Nora didn’t understand what her eyes were seeing. Why on earth would Aunt Martha be kissing Mrs. Everham like that? To what purpose? Whatever the reason, it seemed illicit and secret, something they did in the dark of the night, when the house was asleep. Certainly, they’d never touched each other like this in the daylight, not that Nora had seen.
The kiss ended, and the two women touched foreheads and simply rested there.
They hadn’t seen her. She knew she should hurry to her room as quietly as she could, but her feet were fused to the floor, and her eyes would not look away. At last, through a mighty effort of will, and a burgeoning, inexplicable panic, Nora moved her feet and took two steps toward her own room.
The floorboard creaked under her foot.
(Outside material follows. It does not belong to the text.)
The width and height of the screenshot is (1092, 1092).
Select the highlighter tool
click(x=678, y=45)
She froze at the sound, startlingly loud in the quiet house, and turned her eyes guiltily back to her aunt’s room. Both women stared at her. Mrs. Everham’s eyes and mouth were a round trio of shocked fear. Aunt Martha’s expression showed every emotion in an inscrutable jumble. Nora still did not understand.
“Go back to bed, little dove,” she said.
“I’m sorry.” Nora ran back to her room and closed the door.
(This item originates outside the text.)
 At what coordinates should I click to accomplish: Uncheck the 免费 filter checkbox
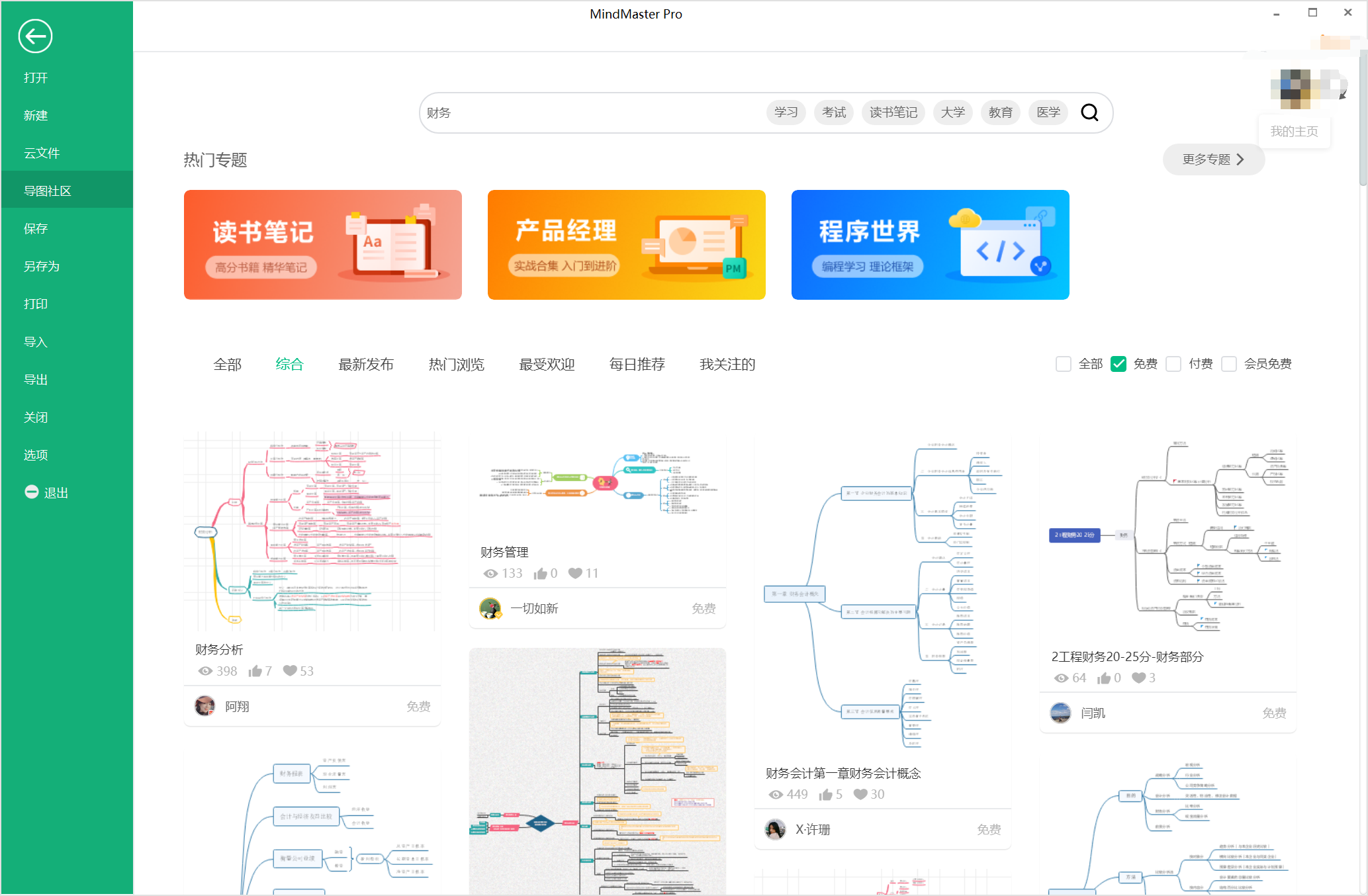tap(1118, 364)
“Kate, if you’re finished, will you leave us, please?”
“Yes, milady, of course.” She set the last pin in Nora’s hair and hurried from the bedroom.
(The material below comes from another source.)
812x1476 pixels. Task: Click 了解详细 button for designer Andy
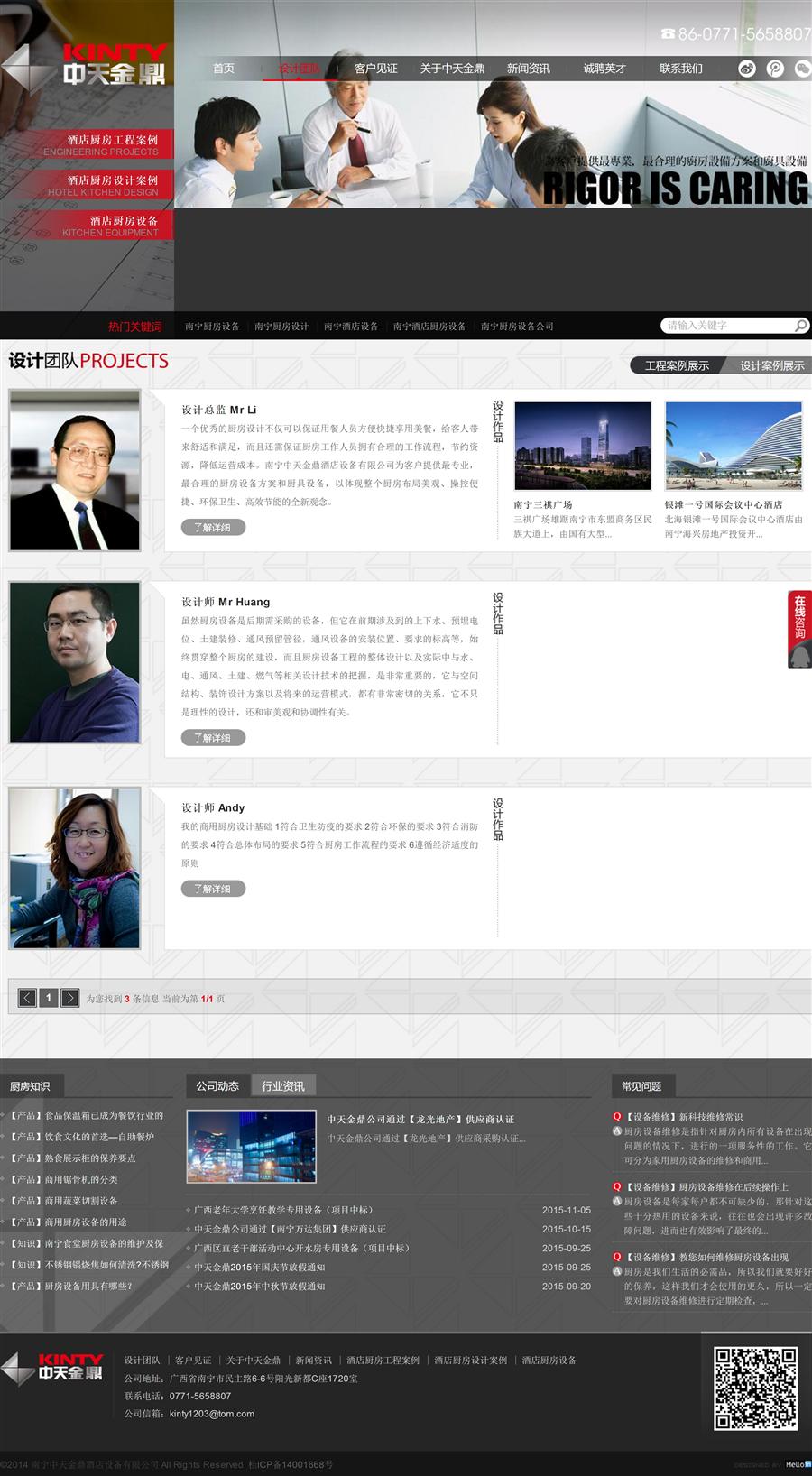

In the mirror, Nora watched her aunt cross the room and sit on a damask chair near the window. She indicated its mate with her open hand. “Come sit, Nora.”
Nora went, and she sat. Three hours had passed since that unsettling scene in the corridor. Both women were now dressed for breakfast. Where Mrs. Everham would also be.
“I’m sorry about earlier, Auntie. I didn’t mean to see.”
“What is it you think you saw, Nora?”
She’d been thinking of little else since, but the only answer she’d come to made no sense to her. “I … I don’t know.”
“Do you remember when I told you that I also know what it is to have one’s life shaped by other people’s demands, when what I would have chosen for myself was something altogether different?”
“Yes.”
“My husband died long before you were born. What do you know of him?”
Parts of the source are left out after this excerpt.